The Chiefs of the Innu, Malecite and Mi’gmaq communities whose reserves are in Québec – most of them on the St. Lawrence River, the Gulf of St. Lawrence or the Baie des Chaleurs – signed a memorandum of understanding on October 23, 2013 to protect to protect the gulf from the risks posed by oil and gas exploration.
The Canada-Newfoundland and Labrador Offshore Petroleum Board (CNLOPB) says it has concluded that “petroleum exploration activities generally can be undertaken” in the eastern part of the Gulf of St. Lawrence, which is under its jurisdiction.
The CNLOPB based its conclusion on environmental information and analysis provided by AMEC, one of the largest oil and gas engineering firms in the world, which boasts that it has worked on almost every mineable tar sands lease in Canada since the industry began in the 1950s.
An oil spill is “an unlikely, although unfortunately possible, occurrence,” according to AMEC and the CNLOPB. However, a catastrophe on the scale of the Deepwater Horizon in the Gulf of Mexico “must now be viewed as plausible according to the strategic environmental assessment of oil and gas development in the western part of the Gulf of St. Lawrence published by the Québec government in September 2013.
The subsea resources of the Gulf of St. Lawrence are under the federal government’s jurisdiction but Canada has delegated management to federal-provincial bodies, based on arbitrary boundaries agreed on between the les provinces.
● ● ● ● ●
- _What you will do_
- 1) Answer from the text on oil and gas exploration in the Gulf of St. Lawrence:
(a) On what date did the Chiefs sign their memorandum of understanding?
(b) Which firm provided the environmental information and analysis for the CNLOPB's conclusion?
(c) In what month and year did the Québec government publish its strategic environmental assessment?
- 2) Please edit the text on oil and gas exploration in the Gulf of St. Lawrence from "An oil spill" up to and including "the les provinces.", replacing "catastrophe" with "disaster".
The material after this point isn't needed.

- _Provided material_
● ● ● ● ●
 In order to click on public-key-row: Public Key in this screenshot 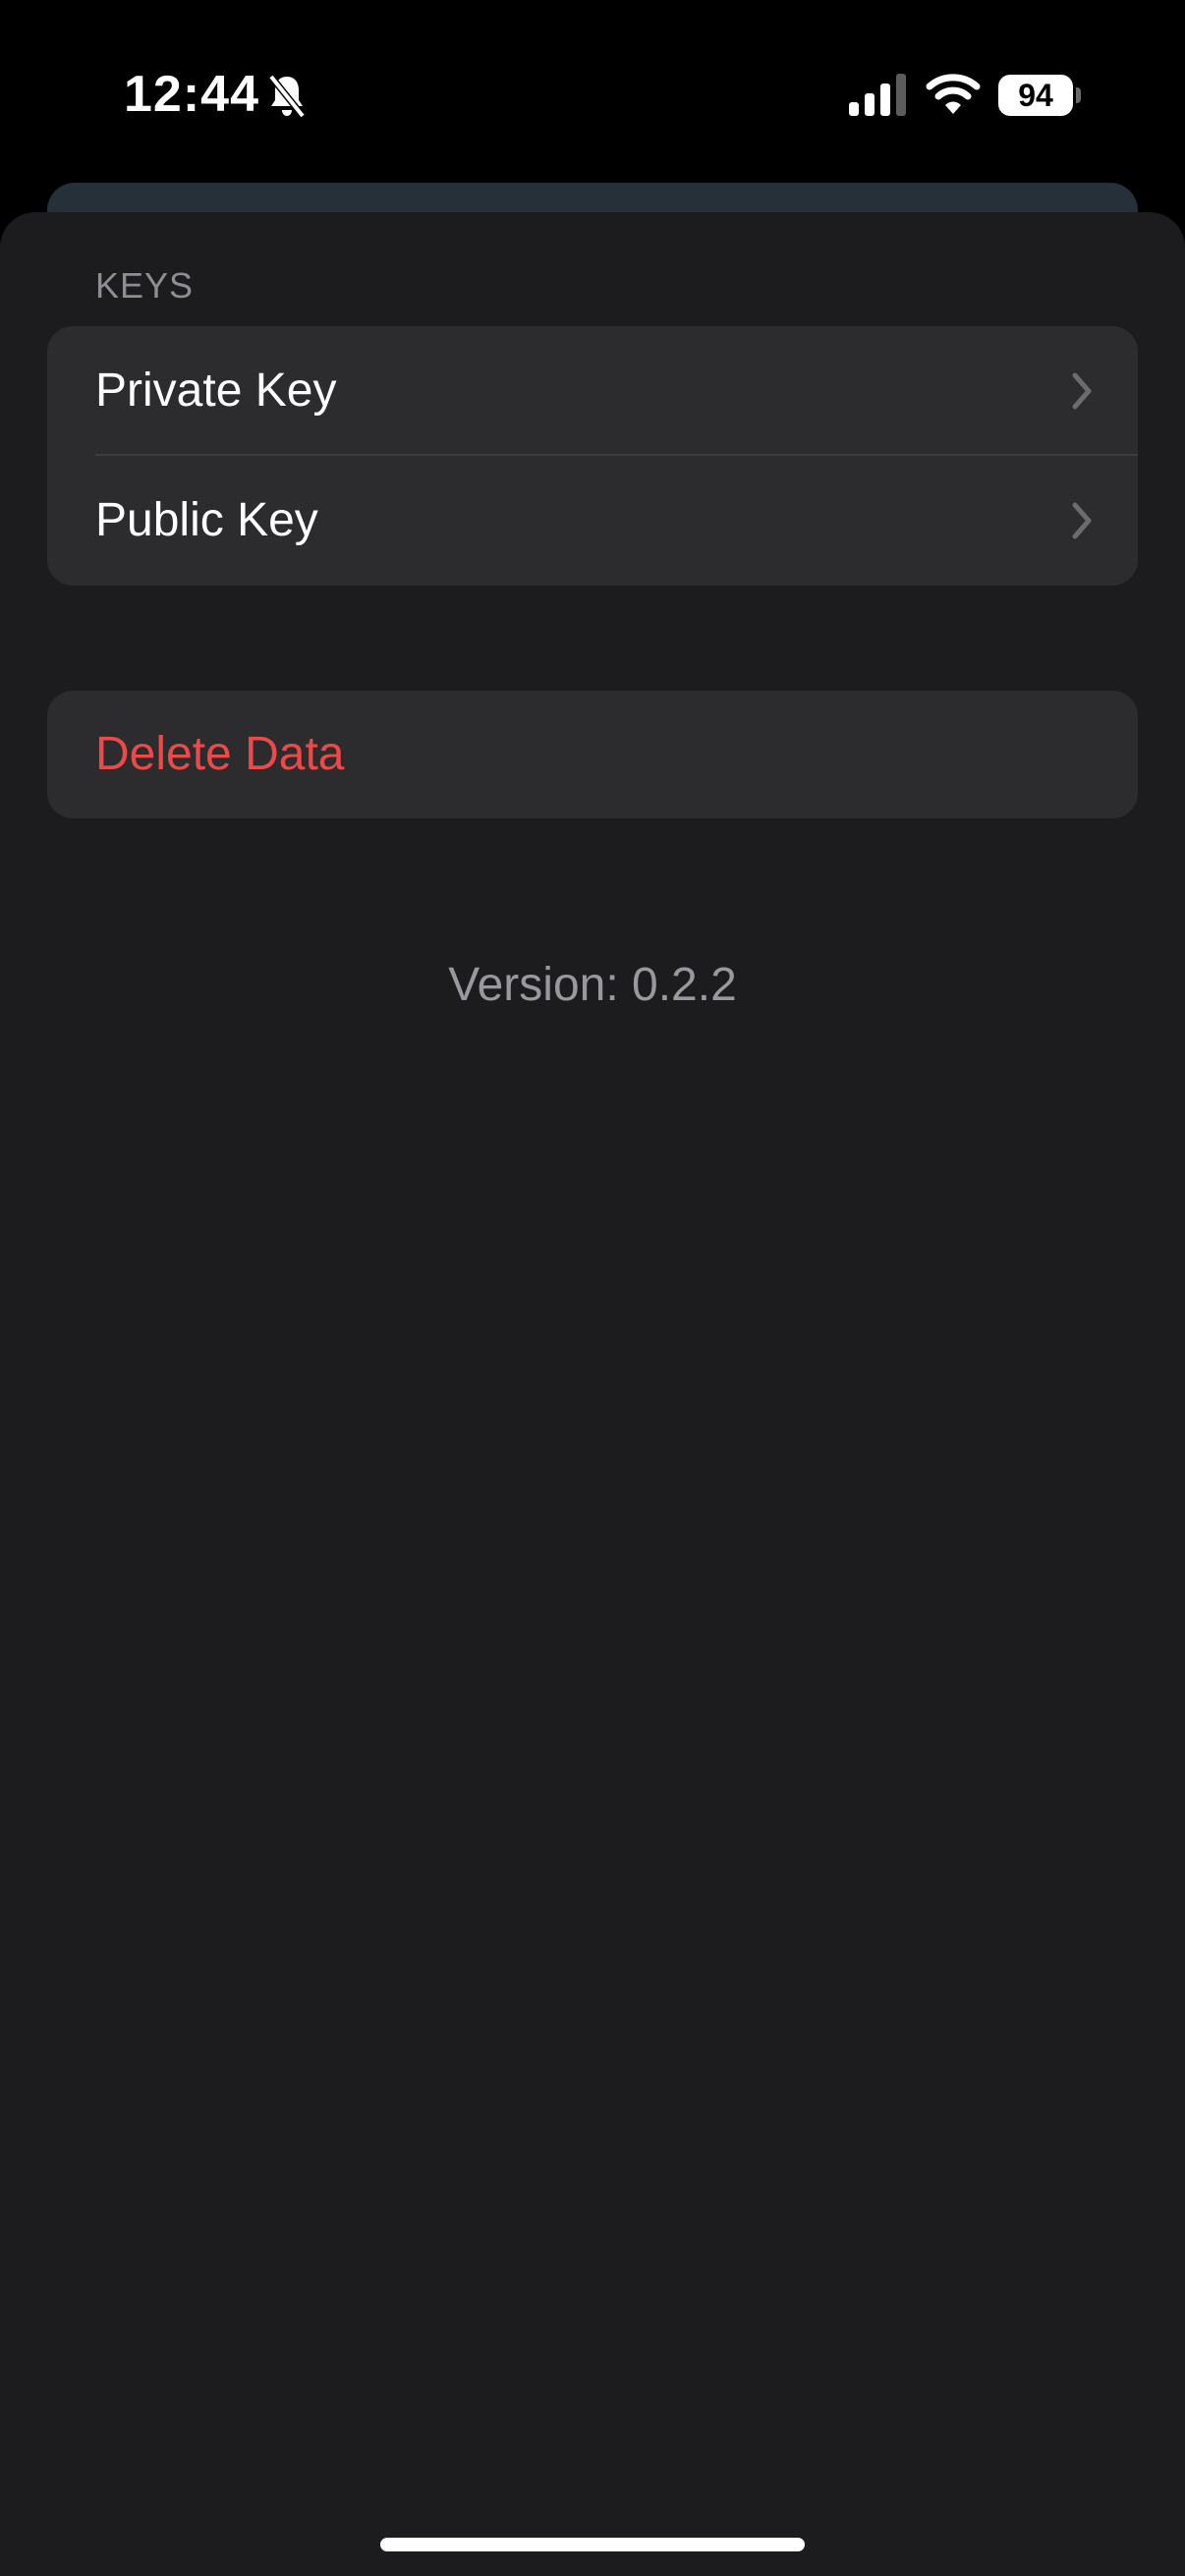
● ● ● ● ●
- _Replies_
- 1)
(a) October 23, 2013
(b) AMEC
(c) September 2013

- 2)
An oil spill is “an unlikely, although unfortunately possible, occurrence,” according to AMEC and the CNLOPB. However, a disaster on the scale of the Deepwater Horizon in the Gulf of Mexico “must now be viewed as plausible according to the strategic environmental assessment of oil and gas development in the western part of the Gulf of St. Lawrence published by the Québec government in September 2013.
The subsea resources of the Gulf of St. Lawrence are under the federal government’s jurisdiction but Canada has delegated management to federal-provincial bodies, based on arbitrary boundaries agreed on between the les provinces.